EXTRACTED TEXT
Lehigh’s Center for Gender Equity’s “The Last Pair” podcast aims to facilitate open, healthy conversation and educate people about reproductive health.
Despite 1.8 billion people menstruating every month, Lily MacLean, ’24, host of the podcast, said she finds that menstruation is not a publicly discussed or socially acknowledged topic. She started the show in 2021 as part of an effort to change this.
“A lot of times when I talk to people who don’t menstruate, it’s honestly shocking how little they know,” MacLean said. “If I start talking about my period, they shut it down right away because they get uncomfortable. But this is the reality for a lot of people, and it’s not ‘bad,’ we just need to be educated on it.”
MacLean said the title is a play on many women’s experience of bleeding through pairs of underwear while on their period. She said the title aims to make a serious topic more approachable.
By having frank conversations, MacLean said she wants to show people there is no shame in what they’re experiencing.
“The Last Pair” featured Shoshana Bidner, ‘25, in October 2022, during which she and MacLean talked about their first period experiences and period horror stories.
Bidner said although the conversation felt natural, she couldn’t believe they were having the discussion so openly.
“Having other people hear a conversation like that can help them start to talk about it and break the stigma even more,” Bidner said. “(MacLean) is always open to talk about things like periods and sexual health. I think it’s very important to have someone to say the things that people might not want to say but definitely need to be heard.”
Bidner said stigmas surrounding menstruation show up in different ways on Lehigh’s campus.
As one example, she said, people are often encouraged to stay home and rest when they are sick, but there is pressure to suppress the side effects of menstruation to avoid being seen as overdramatic.

SOURCE DATA
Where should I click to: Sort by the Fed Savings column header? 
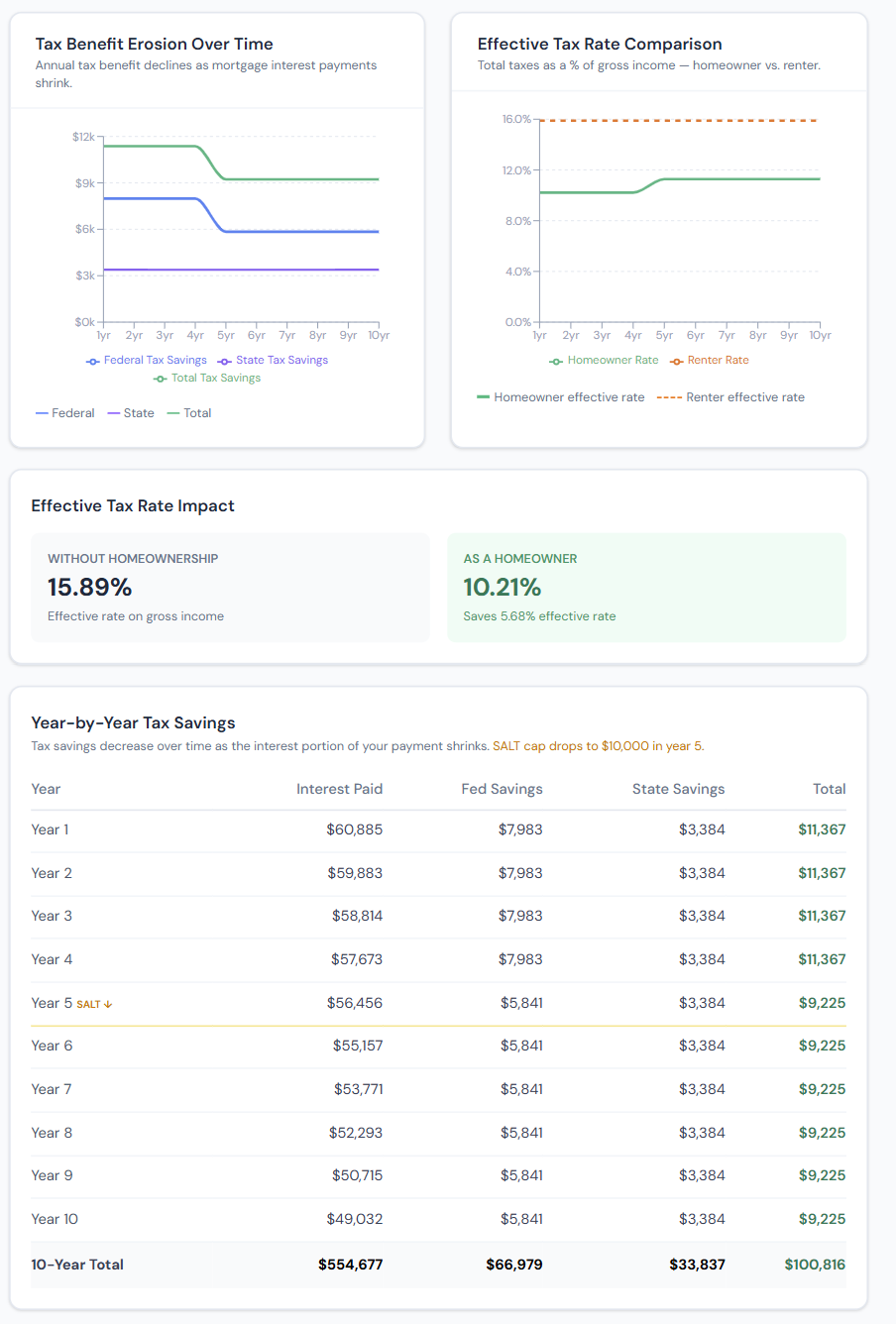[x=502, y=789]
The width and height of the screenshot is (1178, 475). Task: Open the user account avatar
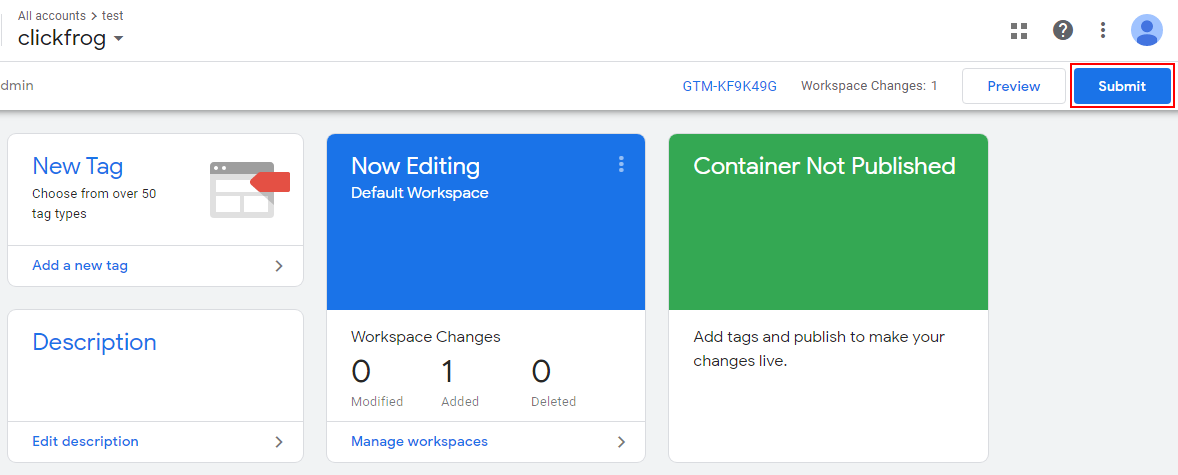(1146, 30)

ACTION ITEM
Rewrite the stretch of the podcast article from "MacLean said the" through "discussion so openly.", putting "the host" wherever "MacLean" appears.

YOUR RESPONSE
the host said the title is a play on many women’s experience of bleeding through pairs of underwear while on their period. She said the title aims to make a serious topic more approachable.
By having frank conversations, the host said she wants to show people there is no shame in what they’re experiencing.
“The Last Pair” featured Shoshana Bidner, ‘25, in October 2022, during which she and the host talked about their first period experiences and period horror stories.
Bidner said although the conversation felt natural, she couldn’t believe they were having the discussion so openly.